Distribution of pairwise genetic distances based on 170 SSR markers of 60 accessions.

The genetic relationship among 60 genotypes of Jerusalem artichoke is presented based on the neighbor-joining (NJ) analysis (Figure 7). Most of the accessions from six countries are dispersed among several clusters owing to the low resolution of SSR loci. Six clusters were detected. The first cluster contained 16 accessions, including seven (KK137, KK148, KK166, KK205, KK277, KK279, and KK299) from Thailand, one from Germany (JA102), two from Russia (JA59, JA95), one from Canada (JA134), four from France (JA89, JA97, JA98, HEL250), and one from the USA (JA55). The second cluster comprised seven accessions, including one from Canada (JA42), and the rest from Thailand (KK133, KK139, KK182, KK191, and KK264). The third cluster contained two accessions, including JA105 from Russia and KK191 from Thailand. The forth cluster, which was the biggest group, contained 20 accessions, most of which were from Thailand (15 accessions), with two accessions from Germany (HEL53, HEL231), two from Canada (JA6, JA37), and one from Russia (CN52867). The fifth cluster comprised six accessions, including five accessions from Thailand (KK212, KK224, KK250, KK261, KK283) and one from Russia (HEL65). The last cluster contained nine accessions, including four from the USA (PI547241, AMES2722, PI503260, AMES2736), two from Germany (HEL243, HEL 248), and one accession each from France (JA78), Canada (JA4), and Thailand (KK157). Jerusalem artichoke is a highly self-incompatible plant, which favors cross-pollination as it generally produces wider variation than vegetative propagation. Without control of pollination, varieties can be developed for characters of interest such as high tuber yield and disease resistance. Thus, it can be inferred that the genetic background of these Jerusalem artichoke accessions does not always correlate with their geographical regions.

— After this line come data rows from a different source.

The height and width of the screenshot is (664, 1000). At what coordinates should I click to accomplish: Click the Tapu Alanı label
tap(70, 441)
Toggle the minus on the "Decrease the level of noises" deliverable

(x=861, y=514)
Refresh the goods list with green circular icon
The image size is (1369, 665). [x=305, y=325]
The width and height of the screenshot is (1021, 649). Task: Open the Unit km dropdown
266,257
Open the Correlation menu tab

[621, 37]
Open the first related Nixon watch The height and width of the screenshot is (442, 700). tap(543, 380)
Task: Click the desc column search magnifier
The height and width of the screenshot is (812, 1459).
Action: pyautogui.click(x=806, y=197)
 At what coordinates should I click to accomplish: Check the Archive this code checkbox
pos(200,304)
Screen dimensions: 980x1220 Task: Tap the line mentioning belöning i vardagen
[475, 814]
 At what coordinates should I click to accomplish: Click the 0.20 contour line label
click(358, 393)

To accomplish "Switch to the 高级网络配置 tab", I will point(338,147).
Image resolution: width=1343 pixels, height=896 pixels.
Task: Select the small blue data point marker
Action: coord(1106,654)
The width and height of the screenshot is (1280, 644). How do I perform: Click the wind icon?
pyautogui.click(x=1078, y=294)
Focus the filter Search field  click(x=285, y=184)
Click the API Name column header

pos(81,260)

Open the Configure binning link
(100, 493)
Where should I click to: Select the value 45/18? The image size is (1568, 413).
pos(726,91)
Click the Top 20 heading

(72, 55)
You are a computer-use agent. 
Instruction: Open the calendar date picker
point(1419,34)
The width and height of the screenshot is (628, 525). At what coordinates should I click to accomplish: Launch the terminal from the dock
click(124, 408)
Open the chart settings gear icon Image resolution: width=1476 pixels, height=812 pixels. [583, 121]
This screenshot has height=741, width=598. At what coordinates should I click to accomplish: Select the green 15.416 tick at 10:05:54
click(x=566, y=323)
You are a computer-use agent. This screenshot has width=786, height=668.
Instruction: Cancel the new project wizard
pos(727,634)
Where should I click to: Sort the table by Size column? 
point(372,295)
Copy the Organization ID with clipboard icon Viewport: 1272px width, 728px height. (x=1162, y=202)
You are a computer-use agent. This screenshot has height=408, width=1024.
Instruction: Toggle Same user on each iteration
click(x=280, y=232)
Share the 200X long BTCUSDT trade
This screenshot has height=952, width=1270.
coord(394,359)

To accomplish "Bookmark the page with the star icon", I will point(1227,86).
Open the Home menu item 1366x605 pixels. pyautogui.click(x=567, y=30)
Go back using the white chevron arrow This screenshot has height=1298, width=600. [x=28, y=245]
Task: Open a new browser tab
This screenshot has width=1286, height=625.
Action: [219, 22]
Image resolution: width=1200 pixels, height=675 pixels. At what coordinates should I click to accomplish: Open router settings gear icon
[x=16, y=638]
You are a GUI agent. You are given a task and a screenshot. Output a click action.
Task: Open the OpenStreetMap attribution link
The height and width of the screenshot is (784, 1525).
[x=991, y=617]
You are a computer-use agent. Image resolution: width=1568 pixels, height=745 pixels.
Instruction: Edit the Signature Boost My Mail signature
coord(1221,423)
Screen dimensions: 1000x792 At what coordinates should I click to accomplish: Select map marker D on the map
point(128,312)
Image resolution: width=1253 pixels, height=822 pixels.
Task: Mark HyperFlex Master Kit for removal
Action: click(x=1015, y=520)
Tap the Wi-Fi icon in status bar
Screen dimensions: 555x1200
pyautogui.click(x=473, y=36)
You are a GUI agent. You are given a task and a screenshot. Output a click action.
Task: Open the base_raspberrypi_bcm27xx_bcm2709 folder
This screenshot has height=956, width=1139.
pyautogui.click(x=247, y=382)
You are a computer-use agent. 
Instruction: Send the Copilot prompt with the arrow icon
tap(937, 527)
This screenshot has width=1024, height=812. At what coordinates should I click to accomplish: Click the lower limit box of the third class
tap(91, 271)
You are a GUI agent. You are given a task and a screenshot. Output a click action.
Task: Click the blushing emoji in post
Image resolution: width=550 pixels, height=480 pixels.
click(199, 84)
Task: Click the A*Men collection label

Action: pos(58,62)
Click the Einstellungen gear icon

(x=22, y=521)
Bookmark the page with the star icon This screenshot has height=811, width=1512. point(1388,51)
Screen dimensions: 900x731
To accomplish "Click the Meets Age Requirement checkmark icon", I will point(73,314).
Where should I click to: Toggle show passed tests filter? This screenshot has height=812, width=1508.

Neighbor-joining tree showing the genetic association of 60 Jerusalem artichoke genotypes labeled with their origin/source: open square for USA; filled square for Germany; open triangle for Russia; filled triangle for France; open circle for Canada; filled circle for Thailand.

A PCoA was performed based on the genetic distance of the 60 accessions. The first three axes accounted for 29.78% (12.54, 9.17, and 8.07% of the distribution, respectively). The distribution of the relative contribution of each variable in the total variance of the first two axes is well represented by the projection of vectors indicating the maximum variation in the 1st and 2nd axes. The PCoA result revealed somewhat different clusters of accessions compared to those obtained by NJ cluster analysis. However, moderate agreement was detected between these two approaches.

In the present study, the genetic diversity of 60 Jerusalem artichoke was evaluated based on 43 EST-SSR loci. These markers were highly robust with high PIC values (mean 0.568), and polymorphism among accessions within each country ranging from 50.588% (Germany) to 91.764% (Thailand). These newly developed EST-SSR loci have the potential to be applied to studies on molecular breeding and genetic diversity in this species, which might help to cross species and determine genetic variation within the genus Helianthus.